YOUR GOAL => From the data below, repeat exactly the lines from the line with "18. mednarodno tekmovanje" to the line with "Nicaragua (588, 2468)", both included.

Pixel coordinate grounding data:
☆ ☆ ☆

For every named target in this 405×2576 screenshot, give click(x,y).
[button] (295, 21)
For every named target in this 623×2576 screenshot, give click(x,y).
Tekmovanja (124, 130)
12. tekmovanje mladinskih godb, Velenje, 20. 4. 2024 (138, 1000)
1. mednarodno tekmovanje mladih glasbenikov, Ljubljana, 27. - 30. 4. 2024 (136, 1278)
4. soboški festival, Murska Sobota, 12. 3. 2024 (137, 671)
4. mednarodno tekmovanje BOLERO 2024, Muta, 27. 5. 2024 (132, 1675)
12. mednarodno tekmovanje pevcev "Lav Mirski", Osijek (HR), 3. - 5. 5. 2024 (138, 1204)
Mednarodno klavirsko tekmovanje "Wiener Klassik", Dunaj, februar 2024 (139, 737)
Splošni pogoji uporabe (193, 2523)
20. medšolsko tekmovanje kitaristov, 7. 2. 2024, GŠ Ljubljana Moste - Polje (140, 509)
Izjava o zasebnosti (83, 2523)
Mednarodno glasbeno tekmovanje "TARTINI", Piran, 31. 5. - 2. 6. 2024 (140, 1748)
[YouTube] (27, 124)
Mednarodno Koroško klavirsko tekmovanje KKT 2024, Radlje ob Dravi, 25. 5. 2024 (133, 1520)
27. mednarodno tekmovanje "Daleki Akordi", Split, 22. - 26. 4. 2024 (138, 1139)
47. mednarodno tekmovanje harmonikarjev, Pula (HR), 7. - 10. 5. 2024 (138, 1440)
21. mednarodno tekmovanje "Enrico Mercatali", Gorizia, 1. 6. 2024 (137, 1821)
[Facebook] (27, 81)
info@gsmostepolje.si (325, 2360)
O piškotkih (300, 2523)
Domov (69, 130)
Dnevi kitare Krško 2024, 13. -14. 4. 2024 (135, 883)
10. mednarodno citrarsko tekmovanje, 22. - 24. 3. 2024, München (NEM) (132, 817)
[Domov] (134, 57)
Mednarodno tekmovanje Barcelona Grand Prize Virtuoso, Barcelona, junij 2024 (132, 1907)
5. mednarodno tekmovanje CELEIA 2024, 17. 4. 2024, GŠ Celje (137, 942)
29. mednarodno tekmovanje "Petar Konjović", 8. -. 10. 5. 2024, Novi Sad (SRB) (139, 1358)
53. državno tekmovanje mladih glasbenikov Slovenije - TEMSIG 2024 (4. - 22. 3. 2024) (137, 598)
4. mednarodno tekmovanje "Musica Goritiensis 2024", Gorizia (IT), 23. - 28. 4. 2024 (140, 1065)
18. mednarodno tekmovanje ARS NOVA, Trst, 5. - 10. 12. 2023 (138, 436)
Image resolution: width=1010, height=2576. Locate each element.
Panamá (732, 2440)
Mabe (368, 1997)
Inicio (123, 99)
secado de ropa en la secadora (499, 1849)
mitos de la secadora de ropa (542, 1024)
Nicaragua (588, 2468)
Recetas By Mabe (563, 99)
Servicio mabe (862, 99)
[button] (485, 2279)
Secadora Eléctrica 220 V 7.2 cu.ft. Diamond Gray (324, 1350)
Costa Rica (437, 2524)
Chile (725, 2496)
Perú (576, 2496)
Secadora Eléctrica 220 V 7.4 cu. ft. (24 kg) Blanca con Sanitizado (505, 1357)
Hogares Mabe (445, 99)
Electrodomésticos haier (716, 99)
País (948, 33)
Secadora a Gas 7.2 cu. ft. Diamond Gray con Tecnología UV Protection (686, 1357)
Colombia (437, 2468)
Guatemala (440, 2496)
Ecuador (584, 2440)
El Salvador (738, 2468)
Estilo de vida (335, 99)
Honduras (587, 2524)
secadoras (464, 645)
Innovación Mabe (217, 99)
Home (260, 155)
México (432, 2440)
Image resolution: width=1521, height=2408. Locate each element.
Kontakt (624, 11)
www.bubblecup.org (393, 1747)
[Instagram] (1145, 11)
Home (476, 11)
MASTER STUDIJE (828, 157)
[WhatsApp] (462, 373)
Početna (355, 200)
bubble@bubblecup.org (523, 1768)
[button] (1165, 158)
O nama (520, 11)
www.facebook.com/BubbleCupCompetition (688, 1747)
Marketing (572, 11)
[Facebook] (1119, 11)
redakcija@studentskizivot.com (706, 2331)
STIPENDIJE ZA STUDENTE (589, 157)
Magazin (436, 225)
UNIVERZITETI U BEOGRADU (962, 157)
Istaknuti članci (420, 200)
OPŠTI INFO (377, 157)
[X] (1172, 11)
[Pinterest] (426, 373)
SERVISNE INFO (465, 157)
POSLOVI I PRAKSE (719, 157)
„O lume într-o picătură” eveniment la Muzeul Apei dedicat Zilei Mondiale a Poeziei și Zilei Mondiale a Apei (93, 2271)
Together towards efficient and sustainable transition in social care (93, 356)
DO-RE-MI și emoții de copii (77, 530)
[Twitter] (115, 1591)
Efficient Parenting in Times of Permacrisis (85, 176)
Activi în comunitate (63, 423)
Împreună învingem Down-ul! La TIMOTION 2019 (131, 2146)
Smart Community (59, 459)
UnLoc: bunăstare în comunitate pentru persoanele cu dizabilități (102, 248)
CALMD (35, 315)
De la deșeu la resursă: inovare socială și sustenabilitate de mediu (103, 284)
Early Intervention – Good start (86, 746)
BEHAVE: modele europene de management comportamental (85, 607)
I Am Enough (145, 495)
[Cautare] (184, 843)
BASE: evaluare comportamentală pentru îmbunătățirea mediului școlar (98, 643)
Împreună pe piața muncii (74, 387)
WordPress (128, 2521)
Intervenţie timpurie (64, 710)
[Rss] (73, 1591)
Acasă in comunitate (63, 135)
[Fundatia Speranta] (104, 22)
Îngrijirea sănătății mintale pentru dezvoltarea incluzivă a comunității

☆ ☆ ☆

FINISHED TASK =>
18. mednarodno tekmovanje ARS NOVA, Trst, 5. - 10. 12. 2023 (138, 436)
Image resolution: width=1010, height=2576. Locate each element.
Panamá (732, 2440)
Mabe (368, 1997)
Inicio (123, 99)
secado de ropa en la secadora (499, 1849)
mitos de la secadora de ropa (542, 1024)
Nicaragua (588, 2468)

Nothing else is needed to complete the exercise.